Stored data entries
--------------------

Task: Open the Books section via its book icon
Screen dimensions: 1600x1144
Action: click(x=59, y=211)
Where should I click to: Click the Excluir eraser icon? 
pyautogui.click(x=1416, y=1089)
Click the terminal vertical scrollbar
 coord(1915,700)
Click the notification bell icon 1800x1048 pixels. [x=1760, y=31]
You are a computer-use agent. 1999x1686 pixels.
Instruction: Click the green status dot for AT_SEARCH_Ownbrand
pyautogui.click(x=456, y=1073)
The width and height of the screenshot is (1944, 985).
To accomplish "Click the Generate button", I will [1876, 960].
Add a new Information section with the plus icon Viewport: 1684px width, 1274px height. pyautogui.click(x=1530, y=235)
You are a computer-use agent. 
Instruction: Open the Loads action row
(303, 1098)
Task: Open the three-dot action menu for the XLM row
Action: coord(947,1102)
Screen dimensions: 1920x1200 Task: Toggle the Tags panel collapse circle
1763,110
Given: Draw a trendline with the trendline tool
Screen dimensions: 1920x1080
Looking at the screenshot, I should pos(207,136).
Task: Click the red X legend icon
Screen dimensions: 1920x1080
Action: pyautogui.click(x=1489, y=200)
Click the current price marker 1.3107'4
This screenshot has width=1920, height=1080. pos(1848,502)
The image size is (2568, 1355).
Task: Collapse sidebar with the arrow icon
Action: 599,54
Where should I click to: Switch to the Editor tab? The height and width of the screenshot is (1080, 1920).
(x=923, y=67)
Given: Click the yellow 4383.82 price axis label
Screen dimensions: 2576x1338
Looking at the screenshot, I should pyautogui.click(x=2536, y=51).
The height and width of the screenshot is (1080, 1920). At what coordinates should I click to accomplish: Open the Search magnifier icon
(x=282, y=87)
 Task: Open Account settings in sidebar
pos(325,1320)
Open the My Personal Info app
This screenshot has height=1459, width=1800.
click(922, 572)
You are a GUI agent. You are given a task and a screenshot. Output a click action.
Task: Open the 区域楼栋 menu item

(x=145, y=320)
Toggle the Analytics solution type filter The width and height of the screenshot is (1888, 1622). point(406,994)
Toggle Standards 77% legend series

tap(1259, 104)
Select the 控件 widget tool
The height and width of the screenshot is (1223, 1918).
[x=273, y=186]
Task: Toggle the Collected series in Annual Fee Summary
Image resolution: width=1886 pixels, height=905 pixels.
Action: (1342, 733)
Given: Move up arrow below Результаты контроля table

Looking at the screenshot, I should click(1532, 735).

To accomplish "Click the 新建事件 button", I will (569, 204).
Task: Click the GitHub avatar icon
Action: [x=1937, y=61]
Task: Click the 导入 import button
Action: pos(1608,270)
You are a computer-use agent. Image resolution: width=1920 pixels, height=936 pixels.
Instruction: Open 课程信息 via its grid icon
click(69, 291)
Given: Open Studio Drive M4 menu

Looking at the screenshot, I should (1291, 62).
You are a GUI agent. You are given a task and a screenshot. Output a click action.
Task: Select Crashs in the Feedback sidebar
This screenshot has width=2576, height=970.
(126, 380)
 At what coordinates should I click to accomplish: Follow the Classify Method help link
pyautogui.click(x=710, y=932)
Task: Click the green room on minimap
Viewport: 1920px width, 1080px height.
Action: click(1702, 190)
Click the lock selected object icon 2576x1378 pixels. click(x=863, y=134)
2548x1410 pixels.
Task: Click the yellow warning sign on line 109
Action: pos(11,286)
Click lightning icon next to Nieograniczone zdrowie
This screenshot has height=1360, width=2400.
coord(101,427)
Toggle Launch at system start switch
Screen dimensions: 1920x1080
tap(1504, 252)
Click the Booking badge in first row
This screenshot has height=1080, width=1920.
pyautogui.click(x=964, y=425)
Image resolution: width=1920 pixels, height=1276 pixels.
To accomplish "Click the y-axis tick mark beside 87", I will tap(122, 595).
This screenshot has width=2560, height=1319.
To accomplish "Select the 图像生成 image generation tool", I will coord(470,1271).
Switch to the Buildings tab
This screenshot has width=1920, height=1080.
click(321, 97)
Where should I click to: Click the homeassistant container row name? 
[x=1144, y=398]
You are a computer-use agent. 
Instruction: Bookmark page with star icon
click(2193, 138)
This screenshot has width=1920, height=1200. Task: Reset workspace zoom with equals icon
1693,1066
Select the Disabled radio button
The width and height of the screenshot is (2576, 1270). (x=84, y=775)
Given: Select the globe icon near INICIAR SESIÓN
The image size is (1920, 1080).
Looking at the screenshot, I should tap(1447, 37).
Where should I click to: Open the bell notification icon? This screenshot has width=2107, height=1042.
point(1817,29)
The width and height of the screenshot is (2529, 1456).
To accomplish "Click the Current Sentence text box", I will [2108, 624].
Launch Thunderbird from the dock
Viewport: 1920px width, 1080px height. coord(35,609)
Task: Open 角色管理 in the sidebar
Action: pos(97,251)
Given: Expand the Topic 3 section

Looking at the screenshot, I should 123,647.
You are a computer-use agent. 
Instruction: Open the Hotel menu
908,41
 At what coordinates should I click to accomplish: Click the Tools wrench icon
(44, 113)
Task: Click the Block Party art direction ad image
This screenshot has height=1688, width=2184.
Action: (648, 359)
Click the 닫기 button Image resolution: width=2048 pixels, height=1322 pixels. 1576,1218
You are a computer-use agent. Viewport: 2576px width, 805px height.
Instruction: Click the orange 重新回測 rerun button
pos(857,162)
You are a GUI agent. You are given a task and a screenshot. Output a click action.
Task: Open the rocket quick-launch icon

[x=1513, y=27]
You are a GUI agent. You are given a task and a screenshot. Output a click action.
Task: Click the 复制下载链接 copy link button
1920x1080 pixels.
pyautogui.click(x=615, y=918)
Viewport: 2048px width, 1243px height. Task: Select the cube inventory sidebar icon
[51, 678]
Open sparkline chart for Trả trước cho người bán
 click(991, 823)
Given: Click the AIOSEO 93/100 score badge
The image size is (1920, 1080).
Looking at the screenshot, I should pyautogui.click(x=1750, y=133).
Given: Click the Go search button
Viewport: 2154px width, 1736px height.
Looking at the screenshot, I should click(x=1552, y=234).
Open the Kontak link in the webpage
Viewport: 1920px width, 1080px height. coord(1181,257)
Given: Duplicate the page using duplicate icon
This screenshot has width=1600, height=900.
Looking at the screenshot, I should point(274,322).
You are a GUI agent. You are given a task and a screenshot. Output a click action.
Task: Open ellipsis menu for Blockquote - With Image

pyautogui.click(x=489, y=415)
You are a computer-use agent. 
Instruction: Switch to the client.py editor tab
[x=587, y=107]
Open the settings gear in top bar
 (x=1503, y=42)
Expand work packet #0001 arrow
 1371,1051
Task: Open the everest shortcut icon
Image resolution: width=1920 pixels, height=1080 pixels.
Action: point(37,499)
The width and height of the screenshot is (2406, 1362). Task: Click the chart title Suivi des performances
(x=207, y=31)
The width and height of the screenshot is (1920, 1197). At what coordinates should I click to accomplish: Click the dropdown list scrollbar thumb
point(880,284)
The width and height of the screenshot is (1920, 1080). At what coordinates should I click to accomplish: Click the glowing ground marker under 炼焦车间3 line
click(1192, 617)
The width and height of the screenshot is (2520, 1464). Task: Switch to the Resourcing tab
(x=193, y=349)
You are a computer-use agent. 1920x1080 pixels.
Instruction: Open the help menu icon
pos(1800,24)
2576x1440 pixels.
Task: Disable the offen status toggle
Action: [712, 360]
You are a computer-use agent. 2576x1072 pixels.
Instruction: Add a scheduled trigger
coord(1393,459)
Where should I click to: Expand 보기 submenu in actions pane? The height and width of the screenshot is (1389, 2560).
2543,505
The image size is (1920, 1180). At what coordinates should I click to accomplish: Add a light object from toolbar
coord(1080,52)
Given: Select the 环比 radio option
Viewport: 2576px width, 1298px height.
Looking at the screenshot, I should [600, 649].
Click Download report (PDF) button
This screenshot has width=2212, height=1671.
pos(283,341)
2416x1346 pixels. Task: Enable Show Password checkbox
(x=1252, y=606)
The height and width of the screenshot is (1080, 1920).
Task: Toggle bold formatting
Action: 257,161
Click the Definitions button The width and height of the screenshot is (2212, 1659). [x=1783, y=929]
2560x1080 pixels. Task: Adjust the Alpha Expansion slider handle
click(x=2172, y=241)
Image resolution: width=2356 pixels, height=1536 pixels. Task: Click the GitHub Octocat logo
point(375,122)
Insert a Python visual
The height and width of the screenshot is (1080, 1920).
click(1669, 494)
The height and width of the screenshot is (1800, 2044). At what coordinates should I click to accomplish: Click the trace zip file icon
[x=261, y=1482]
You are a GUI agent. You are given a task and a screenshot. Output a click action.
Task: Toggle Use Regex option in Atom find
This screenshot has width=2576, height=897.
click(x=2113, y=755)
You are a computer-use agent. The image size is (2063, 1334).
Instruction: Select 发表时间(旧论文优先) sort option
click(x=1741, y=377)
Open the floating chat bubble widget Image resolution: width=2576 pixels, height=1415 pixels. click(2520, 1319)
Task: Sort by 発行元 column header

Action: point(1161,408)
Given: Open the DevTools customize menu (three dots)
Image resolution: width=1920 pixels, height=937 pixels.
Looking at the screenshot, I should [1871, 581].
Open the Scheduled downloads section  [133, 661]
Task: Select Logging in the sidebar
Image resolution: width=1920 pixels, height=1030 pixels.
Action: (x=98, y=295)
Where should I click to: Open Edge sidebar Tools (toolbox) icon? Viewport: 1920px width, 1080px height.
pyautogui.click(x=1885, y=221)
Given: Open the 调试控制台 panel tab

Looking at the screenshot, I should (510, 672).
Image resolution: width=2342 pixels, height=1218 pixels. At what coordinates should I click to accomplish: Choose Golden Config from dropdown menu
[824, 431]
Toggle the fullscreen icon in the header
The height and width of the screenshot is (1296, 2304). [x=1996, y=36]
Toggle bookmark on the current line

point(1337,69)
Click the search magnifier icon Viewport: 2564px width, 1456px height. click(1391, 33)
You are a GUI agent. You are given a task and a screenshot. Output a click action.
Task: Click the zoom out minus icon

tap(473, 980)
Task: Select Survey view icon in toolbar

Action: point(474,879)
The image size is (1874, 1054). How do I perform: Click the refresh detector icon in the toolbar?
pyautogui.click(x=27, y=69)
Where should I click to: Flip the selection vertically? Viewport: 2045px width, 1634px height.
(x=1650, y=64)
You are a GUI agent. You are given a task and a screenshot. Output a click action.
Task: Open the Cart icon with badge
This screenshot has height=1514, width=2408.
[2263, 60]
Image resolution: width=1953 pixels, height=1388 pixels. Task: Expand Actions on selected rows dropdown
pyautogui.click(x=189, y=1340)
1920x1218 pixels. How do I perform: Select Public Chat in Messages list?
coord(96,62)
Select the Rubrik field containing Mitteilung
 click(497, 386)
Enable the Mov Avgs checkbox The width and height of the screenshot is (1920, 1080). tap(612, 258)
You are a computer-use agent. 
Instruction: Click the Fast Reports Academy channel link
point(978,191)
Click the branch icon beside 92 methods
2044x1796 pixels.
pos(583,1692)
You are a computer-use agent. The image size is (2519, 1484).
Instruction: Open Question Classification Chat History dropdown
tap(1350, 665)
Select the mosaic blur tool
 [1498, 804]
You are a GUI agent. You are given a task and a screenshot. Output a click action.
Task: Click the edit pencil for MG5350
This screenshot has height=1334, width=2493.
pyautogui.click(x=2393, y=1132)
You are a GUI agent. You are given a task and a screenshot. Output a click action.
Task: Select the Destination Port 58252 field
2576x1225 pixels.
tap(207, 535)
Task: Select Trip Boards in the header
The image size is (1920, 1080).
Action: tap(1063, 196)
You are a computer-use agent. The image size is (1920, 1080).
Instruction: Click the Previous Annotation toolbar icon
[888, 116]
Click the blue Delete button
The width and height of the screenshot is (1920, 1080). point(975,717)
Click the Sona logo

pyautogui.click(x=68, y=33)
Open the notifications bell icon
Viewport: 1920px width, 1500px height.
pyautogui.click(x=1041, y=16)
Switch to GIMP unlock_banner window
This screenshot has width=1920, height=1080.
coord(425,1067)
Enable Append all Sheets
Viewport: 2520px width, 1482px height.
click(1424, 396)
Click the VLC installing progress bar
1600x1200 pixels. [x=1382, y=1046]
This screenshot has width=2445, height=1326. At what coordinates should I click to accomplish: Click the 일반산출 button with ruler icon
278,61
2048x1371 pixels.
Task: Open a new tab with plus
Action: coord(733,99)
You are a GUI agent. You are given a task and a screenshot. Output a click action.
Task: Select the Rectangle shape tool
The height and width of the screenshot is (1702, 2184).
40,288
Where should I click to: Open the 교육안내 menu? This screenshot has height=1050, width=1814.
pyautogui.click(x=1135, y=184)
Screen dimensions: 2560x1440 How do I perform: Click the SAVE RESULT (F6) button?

--------------------

An exact copy of the lines above, from the one containing "Instruction: Click the Previous" through the one containing "Task: Select the Rectangle shape tool", is the whole of the answer.

Instruction: Click the Previous Annotation toolbar icon
[888, 116]
Click the blue Delete button
The width and height of the screenshot is (1920, 1080). point(975,717)
Click the Sona logo

pyautogui.click(x=68, y=33)
Open the notifications bell icon
Viewport: 1920px width, 1500px height.
pyautogui.click(x=1041, y=16)
Switch to GIMP unlock_banner window
This screenshot has width=1920, height=1080.
coord(425,1067)
Enable Append all Sheets
Viewport: 2520px width, 1482px height.
click(1424, 396)
Click the VLC installing progress bar
1600x1200 pixels. [x=1382, y=1046]
This screenshot has width=2445, height=1326. At what coordinates should I click to accomplish: Click the 일반산출 button with ruler icon
278,61
2048x1371 pixels.
Task: Open a new tab with plus
Action: coord(733,99)
You are a GUI agent. You are given a task and a screenshot. Output a click action.
Task: Select the Rectangle shape tool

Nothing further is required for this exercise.